> WHAT YOU SHOULD DO
Once you reach the line with "Click the gear icon for payment accounts", transcribe it and every line after it to the end of the records, exactly, but not the pictures.

(Pixel coordinate grounding data)
# # # # # # #
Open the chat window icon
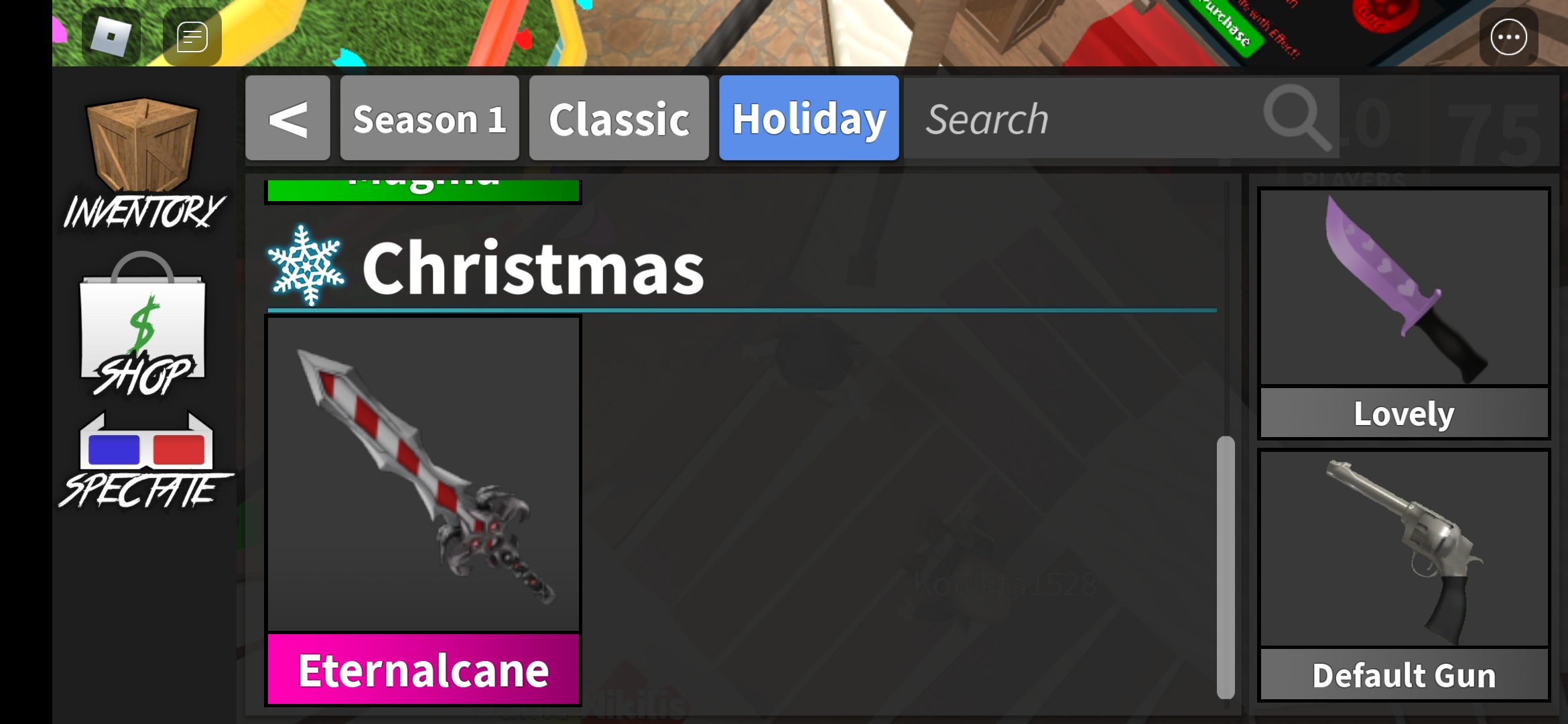This screenshot has height=724, width=1568. (192, 36)
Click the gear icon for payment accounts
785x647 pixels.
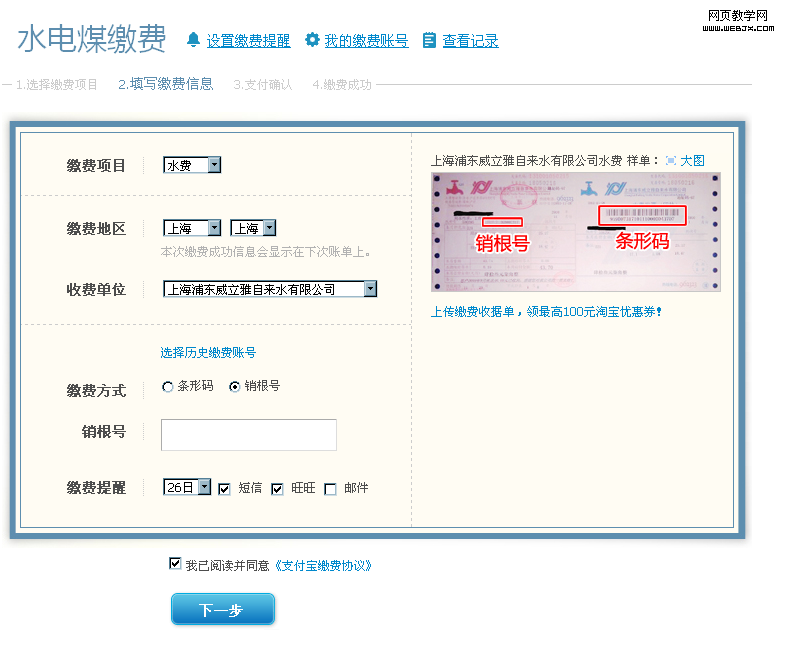312,40
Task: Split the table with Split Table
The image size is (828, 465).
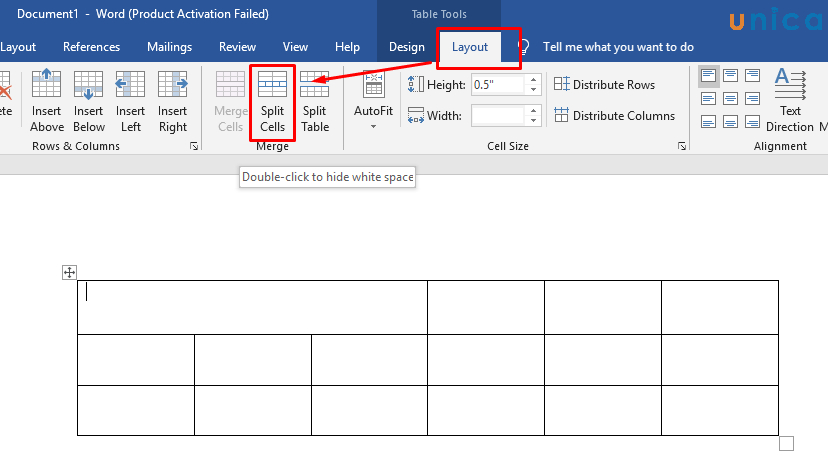Action: click(x=315, y=102)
# # # # # # #
> ANSWER TO THE EXERCISE
Click the gear icon for payment accounts
785x647 pixels.
312,40
Task: Split the table with Split Table
The image size is (828, 465).
Action: click(x=315, y=102)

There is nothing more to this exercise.